A falsa “democracia” da internet
Porém essa facilidade dos serviços de inteligência em monitorar o que fazemos ou dizemos na internet e pelo telefone não seria possível sem a colaboração das grandes empresas de telecomunicações e de internet.
Como se sabe, quem controla a internet são as grandes empresas privadas dos Estados Unidos, como Microsoft, Yahoo, Google ou Facebook. Essas empresas possuem acordos de cooperação com o governo dos Estados Unidos, dando livre acesso aos serviços de espionagem às informações armazenadas em seus bancos de dados. “O grande interesse de atuar neste nível consiste em ter acesso a uma informação que já está estruturada e tratada”, explica StéphaneBortzmeyer, especialista em segurança informática.
Essa colaboração entre as companhias de internet e o governo norte-americano é tão estreita que Max Kelly, chefe de segurança do Facebook e encarregado de proteger as informações pessoais dos usuários da rede social contra ataques externos, deixou a empresa em 2010 e foi contratado pela NSA.
Atualmente, 80% das comunicações através da internet passam pelos Estados Unidos.
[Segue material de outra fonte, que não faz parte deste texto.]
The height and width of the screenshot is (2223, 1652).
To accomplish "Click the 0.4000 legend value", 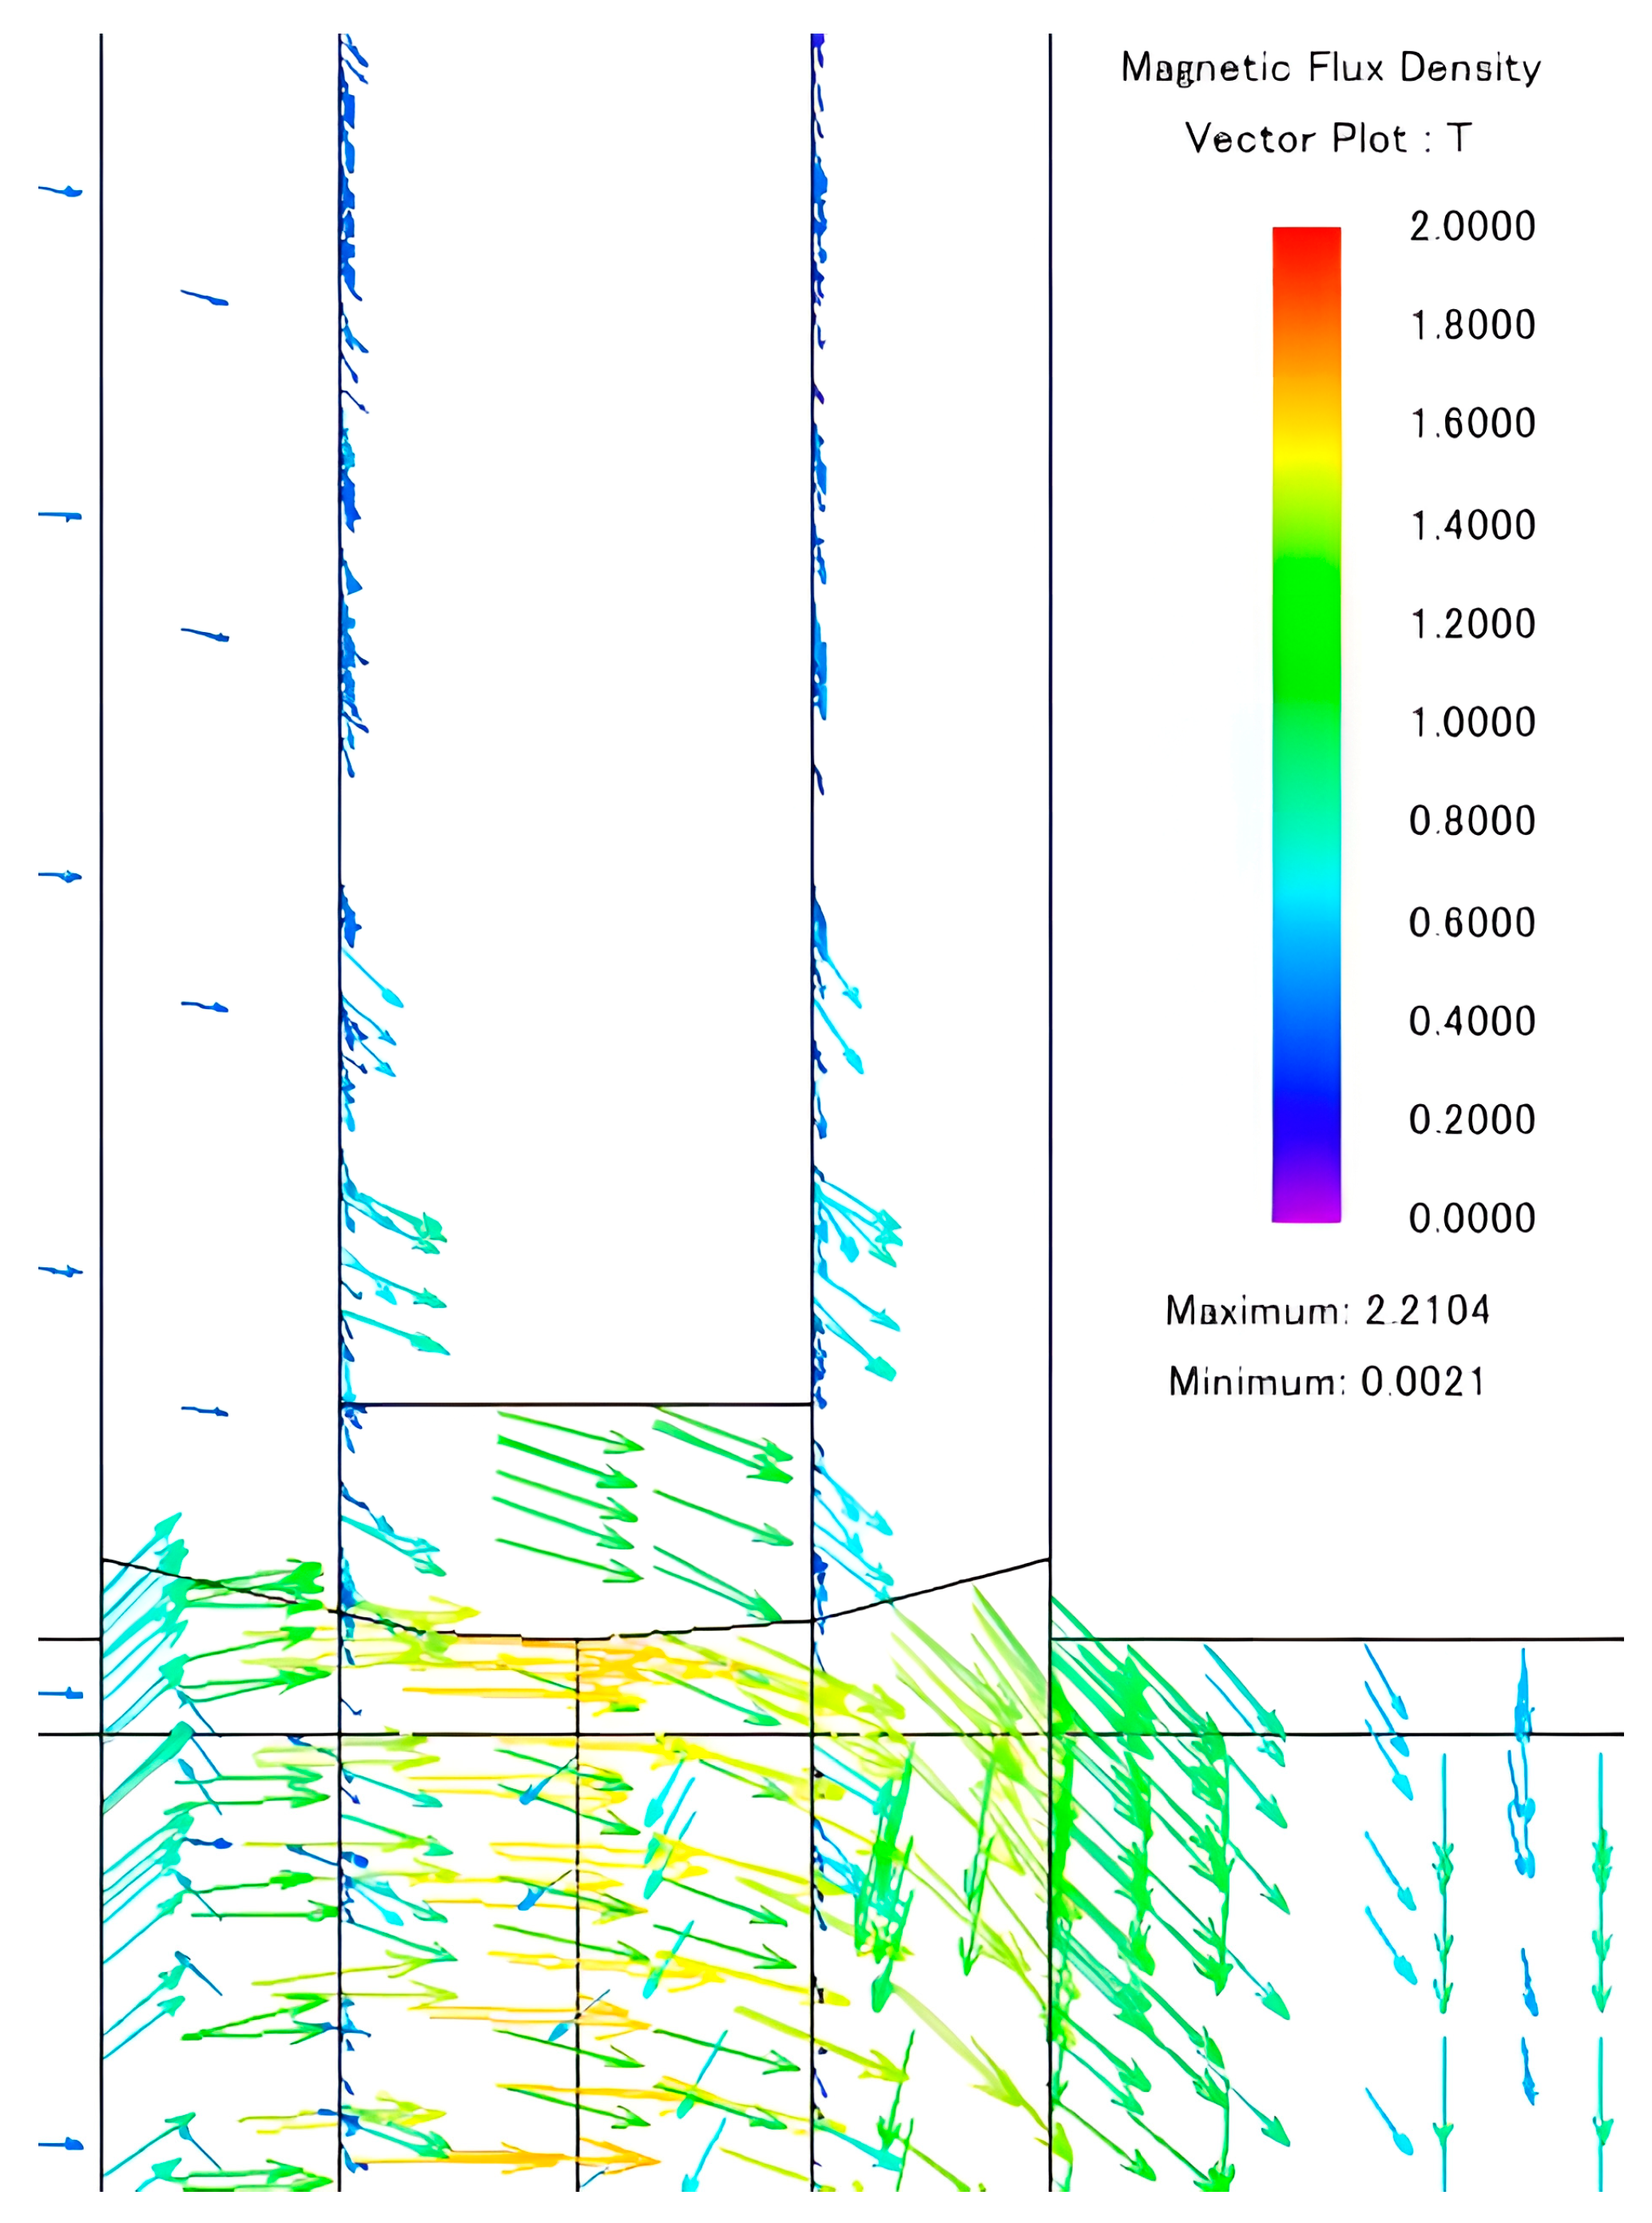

Quando uma pessoa se cadastra no Google ou Facebook e assina seus termos de uso “autoriza” o armazenamento das informações no território norte-americano. A partir daí, o governo dos EUA passa a ter direito de requisitar o conteúdo dos arquivos de pessoas que considerem suspeitas. Apenas em 2007, segundo relatório da NSA, 850 bilhões de chamadas telefônicas e mais de 150 bilhões de registros de internet foram armazenados pela agência. Por dia, segundo o documento, eram adicionados de um a dois bilhões de novos registros.
Diante da confirmação da invasão da privacidade de milhões de pessoas e do desrespeito à liberdade de expressão, o presidente dos Estados Unidos, Barack Obama, simplesmente declarou que “não dá pra ter 100% de segurança e 100% de privacidade”.
O controle que os Estados Unidos têm sobre a internet desmente a propaganda de que a rede é um “espaço democrático”, de “livre acesso” e onde “todos podem expor suas opiniões livremente”. O que há, de fato, é uma ampla ditadura. Quando alguém resolve enfrentar seus interesses é imediatamente criminalizado, como provam os casos de Bradley Manning, o soldado estadunidense acusado de ter vazado o maior número de documentos da história militar dos EUA, Julian Assange, fundador do site Wikileaks, que vive há mais de um ano refugiado na embaixada do Equador em Londres, e do próprio Edward Snowden. Nesta ditadura digital, dizer a verdade sobre como a burguesia controla, monitora, engana e domina a humanidade é um crime para o qual não há apelação.
Para os militantes e organizações populares e de esquerda que lutam pela transformação revolucionária da sociedade não pode haver dúvidas em relação aos limites da democracia burguesa e à importância de se manter sempre atentos em relação à vigilância dos órgãos de repressão do Estado.